TEXT PROVIDED:
►

He should be in a lot of trouble and you should call the police.

Lesina · 15/05/2023 21:46

Please call the police. You have been assaulted. Is there anyone you can call? You shouldn’t be on your own. I’m so sorry tíos has happened to you. Please reach out to
someone.

StopMindlesslyScrolling · 15/05/2023 21:47

If he can hit a woman, he can hit a baby and one punch could kill your child.

Please call the police now and never let this man near you or your child again.

Songlines · 15/05/2023 21:47

Please think carefully about how you can keep the baby safe. What will happen if he comes back tonight?

lupinlapain · 15/05/2023 21:49

Please consider reporting this to the police.
Domestic violence often escalates after the birth of a child.
Keep yourself and your baby safe.

Whatthejeffisgoingon · 15/05/2023 21:49

oh op. Firstly, I’m so sorry this has happened. You have done nothing wrong. This is NOT your fault.
Do you feel safe where you are?
If you are able, lock all the doors from the inside withthe key in so he can’t get back in.
You need to block him on any and all contact mediums, he will try and worm his way out of this.
Do you have a parent or close friend you can call who can come over and look after you and the baby so you’re not alone tonight?

BarryK3nt · 15/05/2023 21:49

He can’t just go round thinking it’s acceptable punching people in the face. You really should call the police, and it doesn’t matter even if you were talking to other men.

Fladdermus · 15/05/2023 21:50

You need to report it so that you have concrete undeniable evidence of his violence for when he tries to get unsupervised access to your tiny baby.

Aquamarine1029 · 15/05/2023 21:50

Lostmum476 · 15/05/2023 21:43

I've taken pictures. I didn't call the police, I don't think I will. I know what he did was wrong but I don't want to get him into trouble

Op, he NEEDS to get into trouble. You must report this to protect you and your baby. There is absolutely no coming back from this and you need to protect yourself.

Sheepsheepeverywhere · 15/05/2023 21:51

Unless you build a case up against him op are you going to feel as sorry for your dc when you have to hand it over when he gets unsupervised access?

Eyesopenwideawake · 15/05/2023 21:51

You're in shock, take your time. Is there anyone close by - family or friends - who can come and sit with you?

Lostmum476 · 15/05/2023 21:51

I've got family and they know what happened but no one would come and stay with me. They all have work in the morning so I don't want to be a burden to anyone. The house is a mess, all I've done today is take care of the baby. I feel very low. The baby's sleeping now, he will be till about 4am. I've ordered a bottle of wine which I decided wasn't a good idea. I'm just sitting here in silence

OP posts:
Thedevil666 · 15/05/2023 21:52

This reply has been deleted

This has been deleted by MNHQ for breaking our Talk Guidelines.

◄

TASKS FOR THIS EXERCISE:
**a.** In the forum thread about the assault, until about what time does Lostmum476 say the baby will sleep?
**b.** Please reproduce the part of the forum thread about the assault that opens with the words containing "Eyesopenwideawake · 15/05/2023" and closes with "our Talk Guidelines.".
**c.** Pick up the forum thread about the assault after its last sentence and continue it.

EXTRACTED MATERIAL:
►

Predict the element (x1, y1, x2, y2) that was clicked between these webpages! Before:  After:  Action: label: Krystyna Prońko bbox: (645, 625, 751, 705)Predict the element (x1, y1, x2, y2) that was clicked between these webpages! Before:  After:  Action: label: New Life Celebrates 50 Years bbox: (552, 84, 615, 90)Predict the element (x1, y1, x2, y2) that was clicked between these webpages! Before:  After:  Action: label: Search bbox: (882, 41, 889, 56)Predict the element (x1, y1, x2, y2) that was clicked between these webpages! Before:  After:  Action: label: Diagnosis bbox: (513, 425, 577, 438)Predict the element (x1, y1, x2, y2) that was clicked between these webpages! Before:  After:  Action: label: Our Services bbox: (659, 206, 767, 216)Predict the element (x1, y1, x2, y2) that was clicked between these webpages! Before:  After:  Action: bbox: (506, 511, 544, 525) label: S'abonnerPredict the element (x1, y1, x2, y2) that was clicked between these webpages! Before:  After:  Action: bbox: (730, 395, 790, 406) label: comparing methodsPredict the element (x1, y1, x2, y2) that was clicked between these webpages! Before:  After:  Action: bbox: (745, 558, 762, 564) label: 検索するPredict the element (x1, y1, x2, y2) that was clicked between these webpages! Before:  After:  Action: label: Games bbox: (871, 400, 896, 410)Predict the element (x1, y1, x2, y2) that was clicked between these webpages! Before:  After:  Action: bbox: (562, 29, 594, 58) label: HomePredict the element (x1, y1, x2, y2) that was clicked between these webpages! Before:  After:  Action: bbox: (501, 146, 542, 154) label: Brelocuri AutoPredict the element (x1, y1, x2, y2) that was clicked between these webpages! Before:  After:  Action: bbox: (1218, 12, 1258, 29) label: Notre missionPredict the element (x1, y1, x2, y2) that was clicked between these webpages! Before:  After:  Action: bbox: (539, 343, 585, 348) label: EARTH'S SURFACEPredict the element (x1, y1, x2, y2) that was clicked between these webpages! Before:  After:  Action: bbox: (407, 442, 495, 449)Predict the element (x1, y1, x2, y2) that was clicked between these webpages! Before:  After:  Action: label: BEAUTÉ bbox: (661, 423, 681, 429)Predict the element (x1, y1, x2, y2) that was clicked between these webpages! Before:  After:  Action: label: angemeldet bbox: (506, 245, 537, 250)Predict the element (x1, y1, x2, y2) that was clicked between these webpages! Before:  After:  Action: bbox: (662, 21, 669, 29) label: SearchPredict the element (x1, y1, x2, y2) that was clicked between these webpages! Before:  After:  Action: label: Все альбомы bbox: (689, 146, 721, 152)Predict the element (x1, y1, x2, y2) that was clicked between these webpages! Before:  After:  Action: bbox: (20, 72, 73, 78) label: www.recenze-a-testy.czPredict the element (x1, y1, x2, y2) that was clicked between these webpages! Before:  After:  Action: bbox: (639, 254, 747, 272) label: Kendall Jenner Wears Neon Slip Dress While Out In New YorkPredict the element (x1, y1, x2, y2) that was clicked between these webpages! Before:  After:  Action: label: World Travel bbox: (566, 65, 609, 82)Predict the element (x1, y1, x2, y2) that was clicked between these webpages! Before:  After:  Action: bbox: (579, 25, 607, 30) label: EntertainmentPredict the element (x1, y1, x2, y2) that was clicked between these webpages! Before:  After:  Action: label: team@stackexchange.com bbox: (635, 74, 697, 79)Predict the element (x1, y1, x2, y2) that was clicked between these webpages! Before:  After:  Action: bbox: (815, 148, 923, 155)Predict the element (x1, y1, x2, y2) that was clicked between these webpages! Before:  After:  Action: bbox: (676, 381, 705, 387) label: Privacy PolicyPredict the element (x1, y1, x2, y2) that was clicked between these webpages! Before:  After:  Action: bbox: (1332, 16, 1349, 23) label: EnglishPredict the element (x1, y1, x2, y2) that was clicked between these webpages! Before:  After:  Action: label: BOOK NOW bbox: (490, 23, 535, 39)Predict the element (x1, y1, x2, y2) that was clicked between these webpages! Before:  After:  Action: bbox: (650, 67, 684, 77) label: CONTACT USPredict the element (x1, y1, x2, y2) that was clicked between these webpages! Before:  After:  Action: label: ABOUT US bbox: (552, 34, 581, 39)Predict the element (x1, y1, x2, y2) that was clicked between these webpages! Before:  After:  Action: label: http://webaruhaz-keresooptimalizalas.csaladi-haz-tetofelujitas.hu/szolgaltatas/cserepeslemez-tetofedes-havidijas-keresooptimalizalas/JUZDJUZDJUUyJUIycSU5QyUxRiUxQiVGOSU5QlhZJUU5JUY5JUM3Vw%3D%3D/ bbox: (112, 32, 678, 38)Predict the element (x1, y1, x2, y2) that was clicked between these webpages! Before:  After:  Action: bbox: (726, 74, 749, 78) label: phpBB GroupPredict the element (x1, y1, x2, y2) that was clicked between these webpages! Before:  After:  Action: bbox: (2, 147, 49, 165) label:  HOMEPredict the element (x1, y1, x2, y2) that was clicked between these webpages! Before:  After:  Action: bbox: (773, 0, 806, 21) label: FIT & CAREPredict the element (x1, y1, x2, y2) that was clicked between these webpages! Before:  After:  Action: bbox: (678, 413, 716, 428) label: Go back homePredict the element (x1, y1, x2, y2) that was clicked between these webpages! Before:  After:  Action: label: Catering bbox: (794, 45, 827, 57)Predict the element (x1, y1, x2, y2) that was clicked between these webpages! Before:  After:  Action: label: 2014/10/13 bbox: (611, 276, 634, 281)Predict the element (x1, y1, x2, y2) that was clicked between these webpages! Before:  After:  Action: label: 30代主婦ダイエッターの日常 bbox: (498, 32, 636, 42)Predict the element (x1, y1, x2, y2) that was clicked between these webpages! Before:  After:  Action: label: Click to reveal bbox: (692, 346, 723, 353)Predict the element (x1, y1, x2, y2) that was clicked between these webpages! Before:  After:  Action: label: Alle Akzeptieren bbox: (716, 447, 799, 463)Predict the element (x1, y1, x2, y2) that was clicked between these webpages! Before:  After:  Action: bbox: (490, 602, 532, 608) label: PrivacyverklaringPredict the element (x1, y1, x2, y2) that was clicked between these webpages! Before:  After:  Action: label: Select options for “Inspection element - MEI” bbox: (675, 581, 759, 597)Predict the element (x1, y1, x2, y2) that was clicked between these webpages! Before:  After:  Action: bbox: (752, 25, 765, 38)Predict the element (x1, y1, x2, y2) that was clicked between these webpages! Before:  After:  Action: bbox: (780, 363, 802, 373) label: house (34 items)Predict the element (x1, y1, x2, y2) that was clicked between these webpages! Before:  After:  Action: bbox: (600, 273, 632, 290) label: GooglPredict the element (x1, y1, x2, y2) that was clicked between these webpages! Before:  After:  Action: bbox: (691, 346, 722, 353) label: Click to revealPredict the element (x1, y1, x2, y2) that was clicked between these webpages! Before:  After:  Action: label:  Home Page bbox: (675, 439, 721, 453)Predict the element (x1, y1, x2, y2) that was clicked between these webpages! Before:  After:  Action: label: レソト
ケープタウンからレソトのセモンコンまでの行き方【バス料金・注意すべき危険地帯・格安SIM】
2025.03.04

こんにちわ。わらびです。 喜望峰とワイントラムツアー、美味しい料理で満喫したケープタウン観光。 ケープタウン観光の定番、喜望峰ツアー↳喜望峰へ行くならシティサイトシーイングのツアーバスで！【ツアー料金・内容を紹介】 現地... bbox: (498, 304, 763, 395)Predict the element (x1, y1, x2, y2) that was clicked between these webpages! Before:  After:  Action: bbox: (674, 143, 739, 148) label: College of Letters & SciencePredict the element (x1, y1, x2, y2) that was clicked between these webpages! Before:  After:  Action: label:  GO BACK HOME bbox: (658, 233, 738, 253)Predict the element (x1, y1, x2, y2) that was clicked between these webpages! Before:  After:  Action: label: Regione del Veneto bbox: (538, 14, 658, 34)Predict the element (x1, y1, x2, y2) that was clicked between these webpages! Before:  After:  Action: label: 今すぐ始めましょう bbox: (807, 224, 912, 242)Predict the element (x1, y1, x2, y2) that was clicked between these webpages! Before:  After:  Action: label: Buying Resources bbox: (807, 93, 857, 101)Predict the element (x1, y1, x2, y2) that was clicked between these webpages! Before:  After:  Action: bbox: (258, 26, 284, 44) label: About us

◄

ANSWER LIST:
**a.** Until about 4am.

**b.**
Eyesopenwideawake · 15/05/2023 21:51

You're in shock, take your time. Is there anyone close by - family or friends - who can come and sit with you?

Lostmum476 · 15/05/2023 21:51

I've got family and they know what happened but no one would come and stay with me. They all have work in the morning so I don't want to be a burden to anyone. The house is a mess, all I've done today is take care of the baby. I feel very low. The baby's sleeping now, he will be till about 4am. I've ordered a bottle of wine which I decided wasn't a good idea. I'm just sitting here in silence

OP posts:
Thedevil666 · 15/05/2023 21:52

This reply has been deleted

This has been deleted by MNHQ for breaking our Talk Guidelines.

**c.**
Unexpectedlysinglemum · 15/05/2023 21:52

Call women’s aid for advice about keeping yourself and daughter safe, you need to make a plan to leave safely as it’s a dangerous time- don’t tell him, just do it secretly when you are ready. Please let a family member or friend know what happened. Although he will try to blame you it is NOT YOUR FAULT YOU HAVE DONE NOTHING WRONG. Xx

Whatthejeffisgoingon · 15/05/2023 21:53

Also, the pictures you have taken, can you send them to somoene you trust? Someone you can tell about this. After the shock and anger have worn off you might find yourself trying to rationalise whats happened and minimalise it…not because there is anything wrong with you, but because this is the pattern of abuse. It would be good for you to have someone you know to reinforce to you that this is not ok. In any way!

Lostmum476 · 15/05/2023 21:53

I feel safe, I know he won't come back. His key is here. If he does, I'll call the police. I'm in shock and heartbroken at the same time, I know I have to be strong and I would never get back with it now I know he's capable of that.

OP posts:
Lostmum476 · 15/05/2023 21:55

I've sent the pictures to my sister. My family are aware.

OP posts:
Lostmum476 · 15/05/2023 21:56

Thank you all for your support

OP posts:
calmandcaffeinated · 15/05/2023 21:57

OP, you are likely in shock. Make sure you have a plan for the next 24 hours. Is anyone able to have you stay for that time? Or could you go to DM refuse? There are always people to help- and don't think you're a burden, EVER.